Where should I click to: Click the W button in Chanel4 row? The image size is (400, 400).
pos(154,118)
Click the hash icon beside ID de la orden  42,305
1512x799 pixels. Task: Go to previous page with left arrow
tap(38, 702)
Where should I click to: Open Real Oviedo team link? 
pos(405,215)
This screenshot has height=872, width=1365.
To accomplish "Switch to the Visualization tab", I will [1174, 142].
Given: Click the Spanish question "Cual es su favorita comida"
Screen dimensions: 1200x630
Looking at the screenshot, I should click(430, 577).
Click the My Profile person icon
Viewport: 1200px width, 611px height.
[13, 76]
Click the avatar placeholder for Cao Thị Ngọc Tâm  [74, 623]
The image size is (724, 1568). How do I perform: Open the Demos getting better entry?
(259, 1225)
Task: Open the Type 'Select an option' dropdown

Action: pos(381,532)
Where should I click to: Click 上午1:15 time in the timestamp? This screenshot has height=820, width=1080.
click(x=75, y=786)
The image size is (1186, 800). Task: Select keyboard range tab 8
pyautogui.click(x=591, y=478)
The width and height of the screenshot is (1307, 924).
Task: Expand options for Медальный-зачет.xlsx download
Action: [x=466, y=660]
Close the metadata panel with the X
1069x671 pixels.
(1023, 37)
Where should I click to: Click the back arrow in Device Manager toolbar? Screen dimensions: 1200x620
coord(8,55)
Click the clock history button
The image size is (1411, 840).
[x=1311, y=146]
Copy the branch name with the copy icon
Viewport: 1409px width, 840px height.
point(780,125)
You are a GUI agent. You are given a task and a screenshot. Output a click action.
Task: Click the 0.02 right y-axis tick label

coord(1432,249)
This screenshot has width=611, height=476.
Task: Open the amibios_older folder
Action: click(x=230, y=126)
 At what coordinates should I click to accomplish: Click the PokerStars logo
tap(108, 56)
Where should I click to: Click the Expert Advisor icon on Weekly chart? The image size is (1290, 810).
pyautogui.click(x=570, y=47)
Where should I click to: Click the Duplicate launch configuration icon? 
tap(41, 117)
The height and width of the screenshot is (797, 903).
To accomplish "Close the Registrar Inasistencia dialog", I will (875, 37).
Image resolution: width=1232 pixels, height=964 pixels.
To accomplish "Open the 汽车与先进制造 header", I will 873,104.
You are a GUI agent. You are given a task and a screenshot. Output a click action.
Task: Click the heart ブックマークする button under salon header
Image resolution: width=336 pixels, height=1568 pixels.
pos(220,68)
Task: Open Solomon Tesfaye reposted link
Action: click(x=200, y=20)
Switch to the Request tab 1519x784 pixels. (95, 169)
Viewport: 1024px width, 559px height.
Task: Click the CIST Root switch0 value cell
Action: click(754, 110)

------------------------------------------------------------

Exercise instructions → Find each line in the listing above that contains the string "Where", and copy those lines in full.

Task answer →
Where should I click to: Click the W button in Chanel4 row? The image size is (400, 400).
Where should I click to: Open Real Oviedo team link? 
Where should I click to: Click 上午1:15 time in the timestamp? This screenshot has height=820, width=1080.
Where should I click to: Click the back arrow in Device Manager toolbar? Screen dimensions: 1200x620
Where should I click to: Click the Expert Advisor icon on Weekly chart? The image size is (1290, 810).
Where should I click to: Click the Duplicate launch configuration icon? 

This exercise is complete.